--- Requirement ---
Your response should be the complete set of records, reproduced exactly.

--- Available data ---
=== Section Start ===
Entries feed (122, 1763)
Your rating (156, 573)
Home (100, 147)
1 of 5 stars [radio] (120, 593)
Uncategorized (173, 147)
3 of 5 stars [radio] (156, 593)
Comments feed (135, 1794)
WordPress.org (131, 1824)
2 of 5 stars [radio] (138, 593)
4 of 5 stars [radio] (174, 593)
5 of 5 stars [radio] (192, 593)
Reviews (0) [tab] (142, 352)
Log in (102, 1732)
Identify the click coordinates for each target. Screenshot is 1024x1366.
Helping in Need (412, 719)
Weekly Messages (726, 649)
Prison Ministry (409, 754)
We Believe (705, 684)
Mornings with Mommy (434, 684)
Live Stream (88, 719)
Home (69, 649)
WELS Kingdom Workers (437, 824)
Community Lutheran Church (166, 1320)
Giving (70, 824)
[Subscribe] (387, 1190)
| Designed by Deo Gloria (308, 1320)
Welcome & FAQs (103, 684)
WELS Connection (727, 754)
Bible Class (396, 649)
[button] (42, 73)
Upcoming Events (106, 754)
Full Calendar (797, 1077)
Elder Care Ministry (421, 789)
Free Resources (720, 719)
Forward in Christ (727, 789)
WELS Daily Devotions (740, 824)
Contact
=== Section End ===
--- Response to the task ---
Entries feed (122, 1763)
Your rating (156, 573)
Home (100, 147)
1 of 5 stars [radio] (120, 593)
Uncategorized (173, 147)
3 of 5 stars [radio] (156, 593)
Comments feed (135, 1794)
WordPress.org (131, 1824)
2 of 5 stars [radio] (138, 593)
4 of 5 stars [radio] (174, 593)
5 of 5 stars [radio] (192, 593)
Reviews (0) [tab] (142, 352)
Log in (102, 1732)
Identify the click coordinates for each target. Screenshot is 1024x1366.
Helping in Need (412, 719)
Weekly Messages (726, 649)
Prison Ministry (409, 754)
We Believe (705, 684)
Mornings with Mommy (434, 684)
Live Stream (88, 719)
Home (69, 649)
WELS Kingdom Workers (437, 824)
Community Lutheran Church (166, 1320)
Giving (70, 824)
[Subscribe] (387, 1190)
| Designed by Deo Gloria (308, 1320)
Welcome & FAQs (103, 684)
WELS Connection (727, 754)
Bible Class (396, 649)
[button] (42, 73)
Upcoming Events (106, 754)
Full Calendar (797, 1077)
Elder Care Ministry (421, 789)
Free Resources (720, 719)
Forward in Christ (727, 789)
WELS Daily Devotions (740, 824)
Contact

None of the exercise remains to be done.